Our AI Music Engine


We provide a realtime AI composer that can adapt to emotional cues, work from existing music and compose music in multiple styles.


Styles

The engine can generate music in over 16 different sub-genres. We group the sub-genres
into larger musical styles, which consist of the following.

Ambient

Our ambient style is designed for functional music to accompany content or activities,
such as open-world games, relaxation, or meditation. It contains multiple sub-genres,
including Electro Ambient, Cinematic Ambient, and Dreamy Ambient.
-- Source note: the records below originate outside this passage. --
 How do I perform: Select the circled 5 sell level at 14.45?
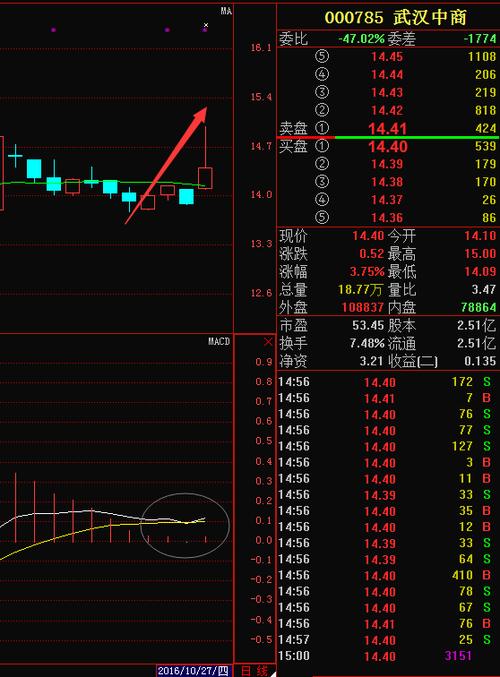(x=322, y=56)
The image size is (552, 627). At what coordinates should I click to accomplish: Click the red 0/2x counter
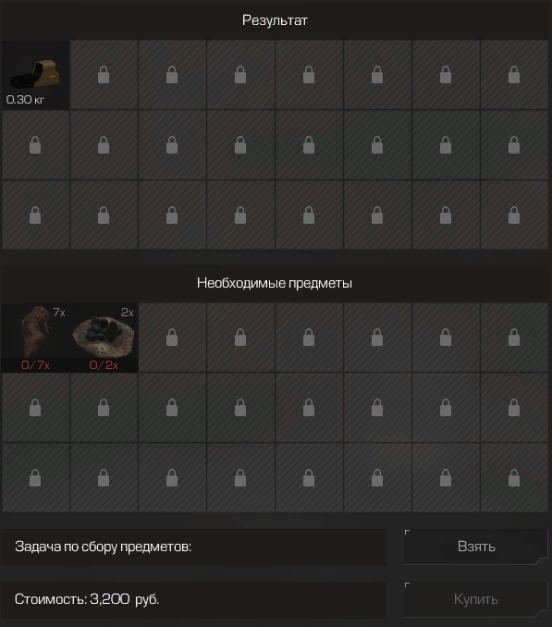104,365
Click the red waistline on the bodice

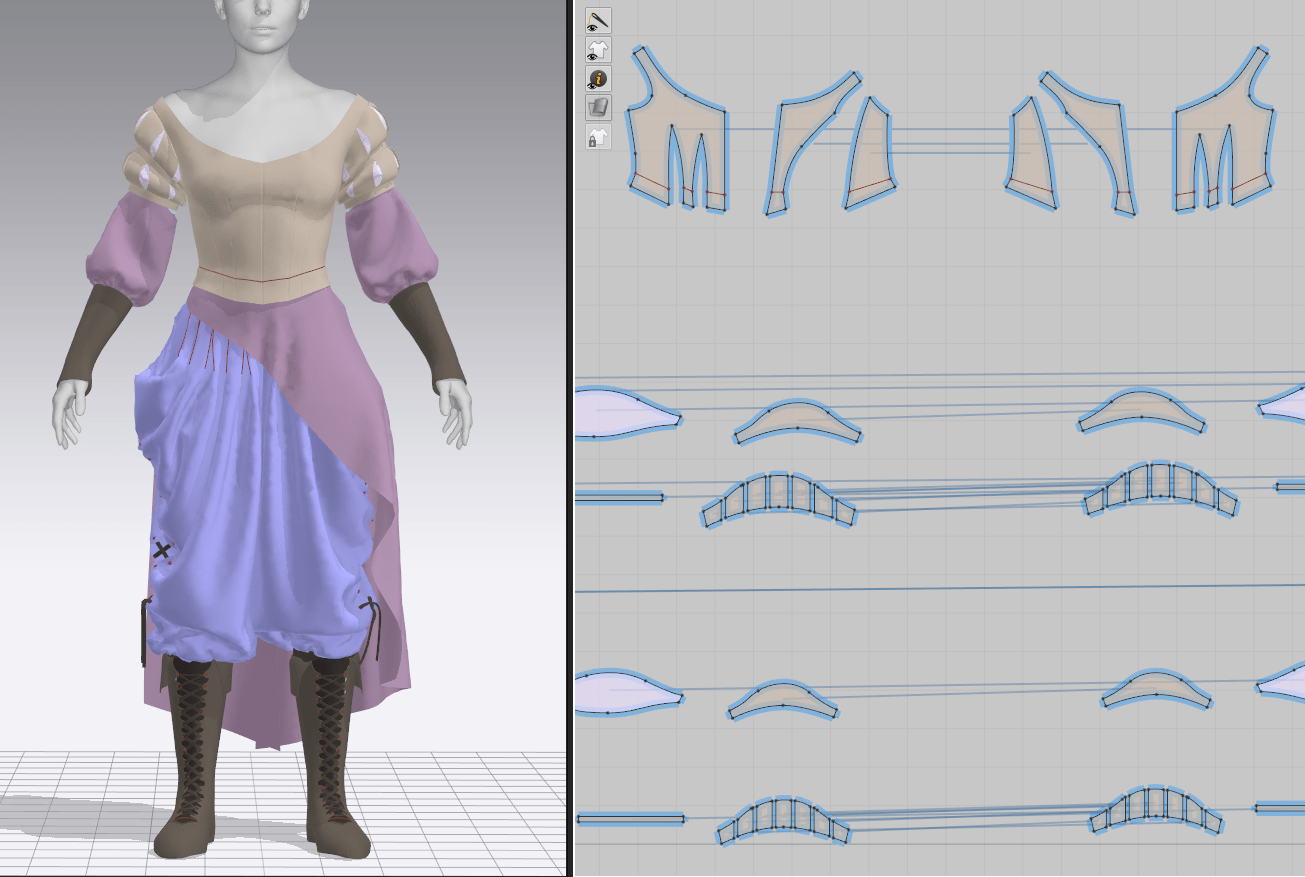click(262, 274)
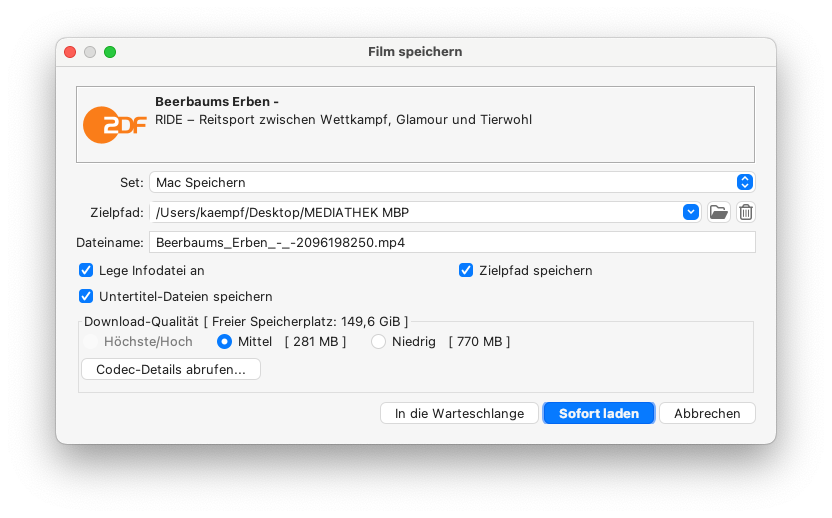This screenshot has width=832, height=518.
Task: Click the Zielpfad path text field
Action: [x=417, y=212]
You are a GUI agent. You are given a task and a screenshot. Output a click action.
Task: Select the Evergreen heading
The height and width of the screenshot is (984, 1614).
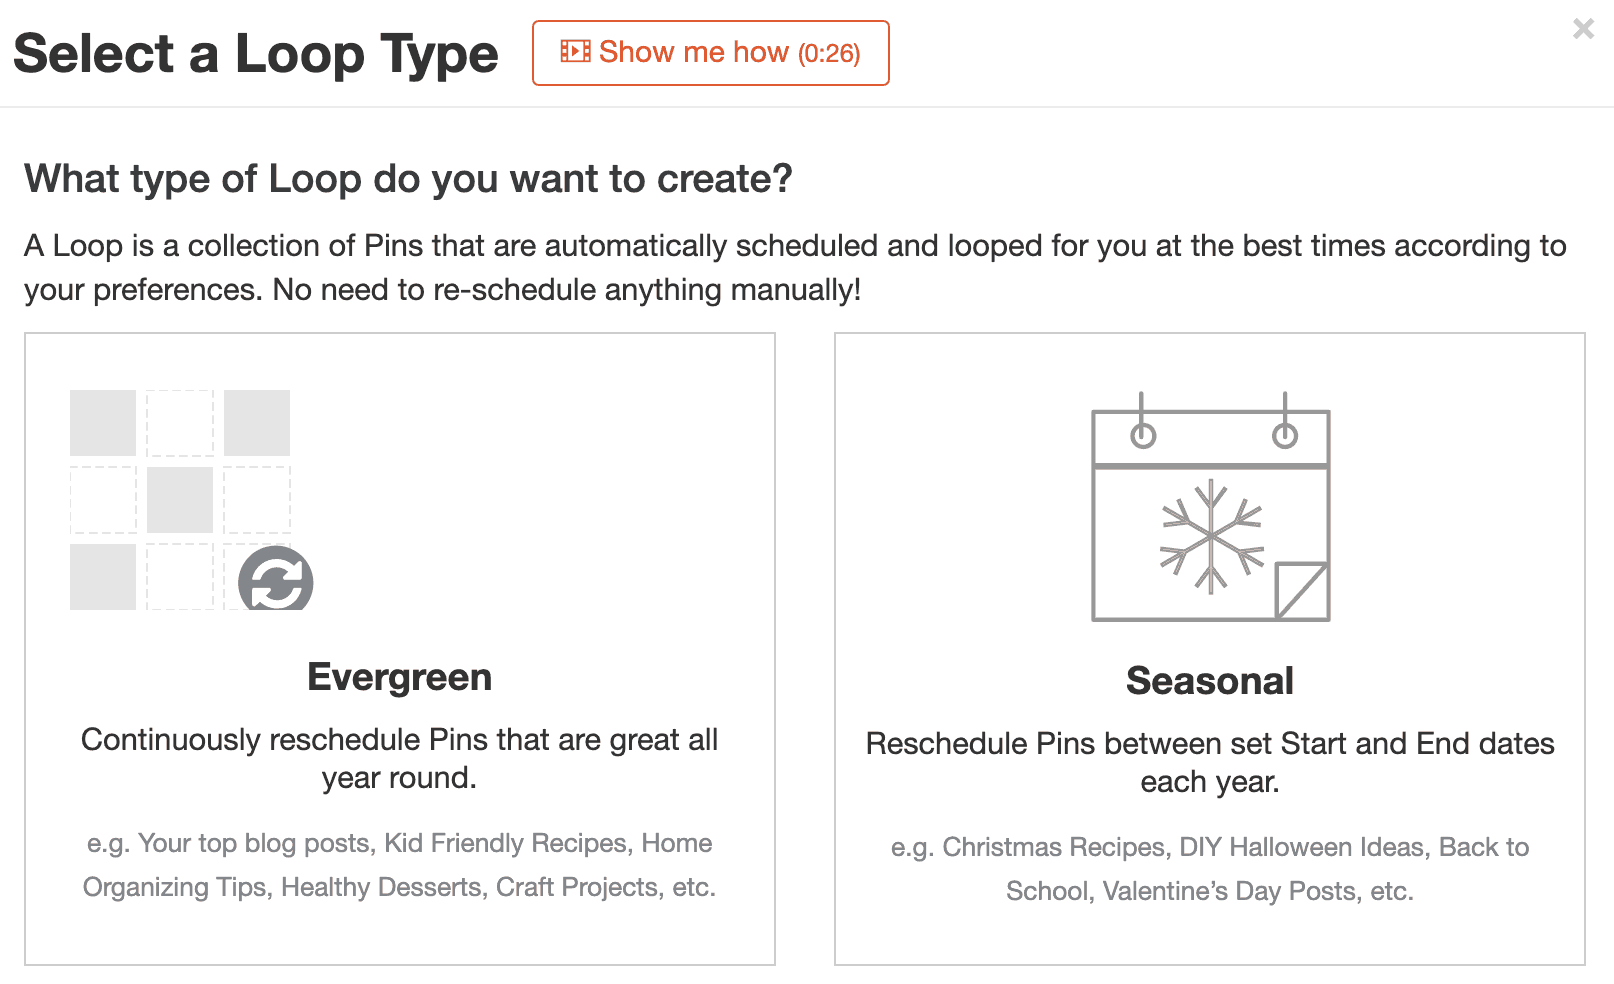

An example of Electro Ambient in the Happy emotion:




House

Our House music style is designed as a contemporary dance style,
and is the style closest to popular music. It contains multiple sub-genres,
including Electro House, Funky House, Dreamy House, and Minimal House

An example of Funky House in the Happy emotion:




Piano

The AI engine doesn't only allow for electronic styles.
Our Piano style demonstrates this, as it is a simple style with only piano.
The style has sub-genres of Dreamy Piano, Dancey Piano, and Cinematic Piano

An example of Dancey Piano in the Happy emotion:




Rock

Another example of a more analog style is our Rock style.
This style has sub-genres of Classic Rock, Piano Rock, Epic Rock and Electro Rock

An example of Epic Rock in the Happy emotion:

Emotional Dynamics

The engine always has an emotional input, which defines how the music will be composed.
This happens continuously, on the fly

Each of the colored circles represents a particular emotion: Happy, Excited, Tense, Angry, Sad, Tired, Calm, Tender
(from top-right, moving counter-clockwise), and the music changes based on the instantaneous emotional input.

Theme and Variation

Under the hood, the engine generates a musical theme, and then constantly creates variations on that theme.
This means that a new song can be generated at the click of a button

In this video, new themes are generated (called "Seed 1", "Seed 2", etc.)
A theme is always "played" once through before creating variations on the theme

Team



Amélie Anglade is a specialist in Music Information Retrieval–the application of AI to music. Her interests and background are in Music identification, recommendation and discovery. She received her PhD from Queen Mary University in London after doing 2 Master's degrees in Computer Science and Complex Adaptive Systems. She then went on to be the first MIR (Music Information Retrieval) engineer at Soundcloud, built their first recommendation engine, and evaluated their first finger-printing and search engines.




Ryan Groves is a composer, music theorist, and AI Music expert, in addition to being a curator and creator in the XR (Virtual/Augmented/Mixed Realities) space. He did his M.A. in Music Technology at McGill University. He then built the best music app of 2015 with over 6 million users, Ditty. He won the Best Paper award at ISMIR for his work on automated music theory.